Additional Prerequisites

  • Students should have an understanding of ecosystems, the carbon cycle, and conservation. 


  • Cross-curricular connections can be made in social studies classes discussing international politics and economics, or in language arts classes working with nonfiction sources or debate units. 
  • This resource lends itself well to a Socratic Circle activity. 
    • Break students into two groups called the inner and outer circles. Have the inner circle sit in a circle facing out, and then have the outer circle sit around the inner circle facing in. 
    • The inner circle begins by analyzing the resource through questioning themselves and gathering answers. Once they have concluded their conversation, the outer circle provides feedback and additional understanding. 
    • The previous step is repeated until the circles come to a cohesive understanding of the resource.
  • As an extension, have students research what government programs could be available to assist in peatland preservation. 
Scientist Notes
The podcast emphasizes the function of peatlands in storing carbon. The ecosystem of peatlands is under threat from human activity and more of the CO2 trapped in peat is released into the atmosphere as a result of warmer temperatures and farm expansion into peatland.
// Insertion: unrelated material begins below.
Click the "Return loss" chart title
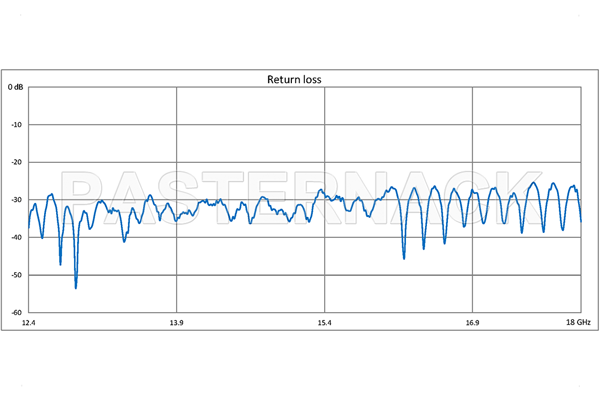Screen dimensions: 600x400 click(292, 79)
The resource emphasizes the significance of protecting this ecosystem through the use of climate financing to build livelihoods and resilience, so as to lock up CO2. This resource has no scientific misconceptions, and it is a useful teaching tool.
  • Next Generation Science Standards (NGSS)
    • ESS3: Earth and Human Activity
      • HS-ESS3-1 Construct an explanation based on evidence for how the availability of natural resources, occurrence of natural hazards, and changes in climate have influenced human activity.
      • HS-ESS3-1. Construct an explanation based on evidence for how the availability of natural resources, occurrence of natural hazards, and changes in climate have influenced human activity.
  • College, Career, and Civic Life (C3) Standards
    • Dimension 1: Developing Questions and Planning Inquiries
      • D1.2.9-12 Explain points of agreement and disagreement experts have about interpretations and applications of disciplinary concepts and ideas associated with a compelling question.
    • Dimension 2: Civics
      • D2.Civ.1.9-12 Distinguish the powers and responsibilities of local, state, tribal, national, and international civic and political institutions.
      • D2.Civ.6.9-12 Critique relationships among governments, civil societies, and economic markets.
    • Dimension 2: Economics
      • D2.Eco.14.9-12 Analyze the role of comparative advantage in international trade of goods and services.
  • Common Core English Language Arts Standards (CCSS.ELA)
    • Speaking & Listening (K-12)
      • CCSS.ELA-LITERACY.SL.11-12.3 Evaluate a speaker's point of view, reasoning, and use of evidence and rhetoric, assessing the stance, premises, links among ideas, word choice, points of emphasis, and tone used.